02/28/2017 - Cleaned the assigneeinfo, msalist etc.
03/1/2017 - Had a meeting discussing problems in the patent data.
03/2/2017 - Cleaned some of the 'name' and 'city' records in ptoassigneend2. Created ptoassigneend_country table to store country information. Figured out some methods to fill the empty 'city'/'country' information.
03/06/2017 - Updated ptoassigneend table. Filled some of the missing value in 'country' as 'UNITED STATES' based on 'state' information.
03/10/2017 - Extracted U.S. address information in ptoassigneend table. The extracted records are stored in the new table 'ptoassigneend_missus'. See details Patent Data Restructure
03/13/2017 - Applied similar methods to extract address information from Japanese patents. The results are stored in 'ptoassigneend_missjapan'. Matched the post code pattern to 200 distinct countries that exist in patent table.

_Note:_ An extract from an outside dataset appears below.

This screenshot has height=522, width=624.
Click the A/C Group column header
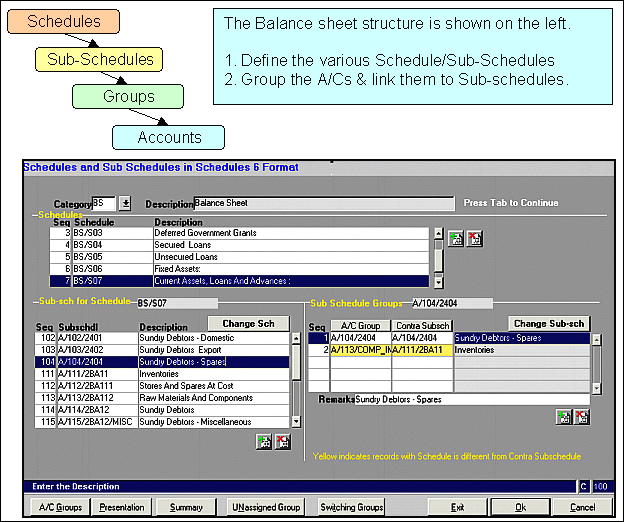click(x=359, y=326)
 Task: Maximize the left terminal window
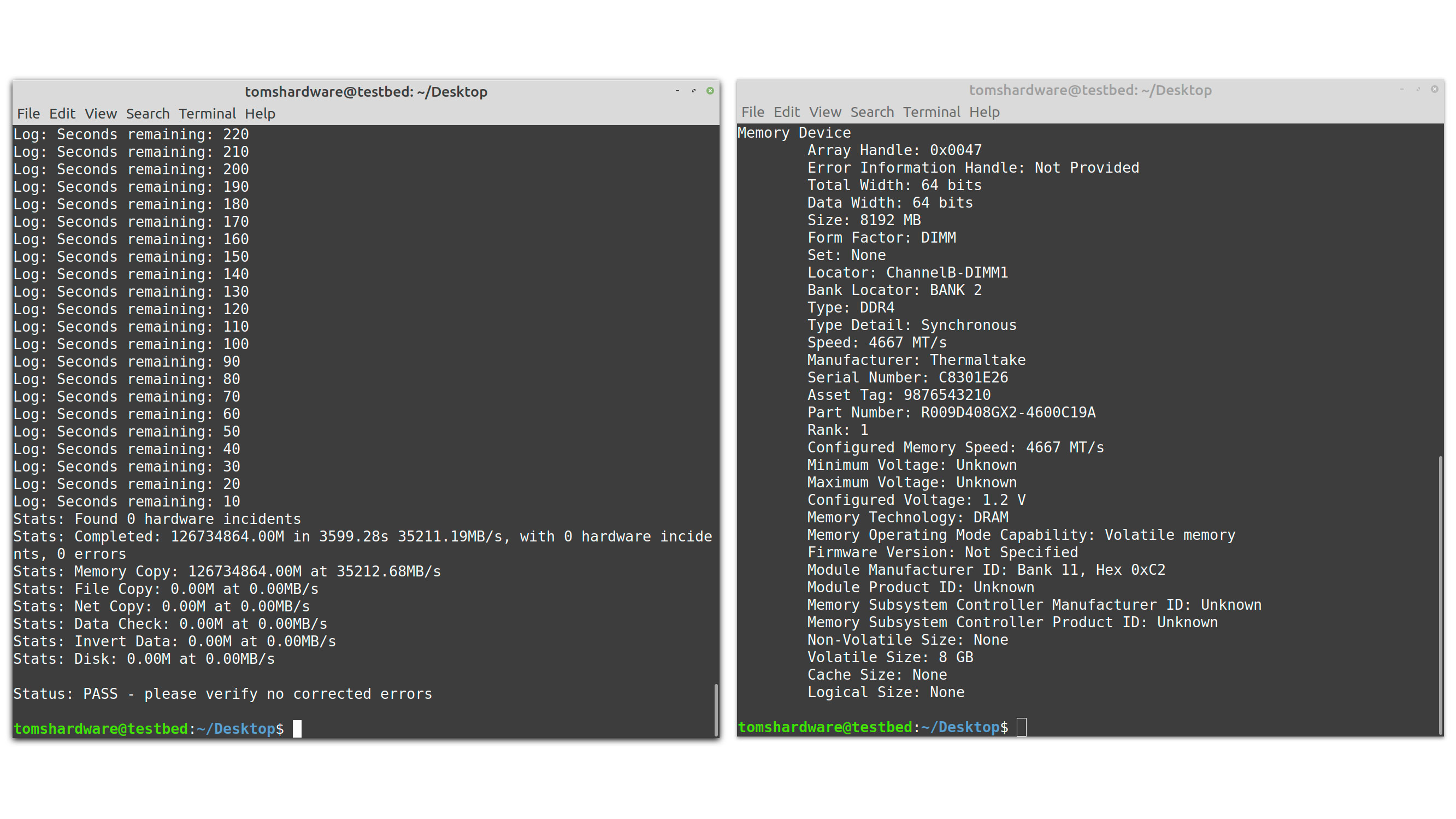tap(693, 91)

03/14/2017 - As mentioned above, three kinds of information that can be extracted from address columns are city, country and post code (plus state for U.S.). The post code extracted is quite accurate for almost all the countries, and so is the country information (and the state for U.S.).
The problem is that the city information extracted is not quite good. It messes up with street names. One approach to increase the accuracy is to list all the possible cities in each country, and then match the address columns to these cities, which is time consuming.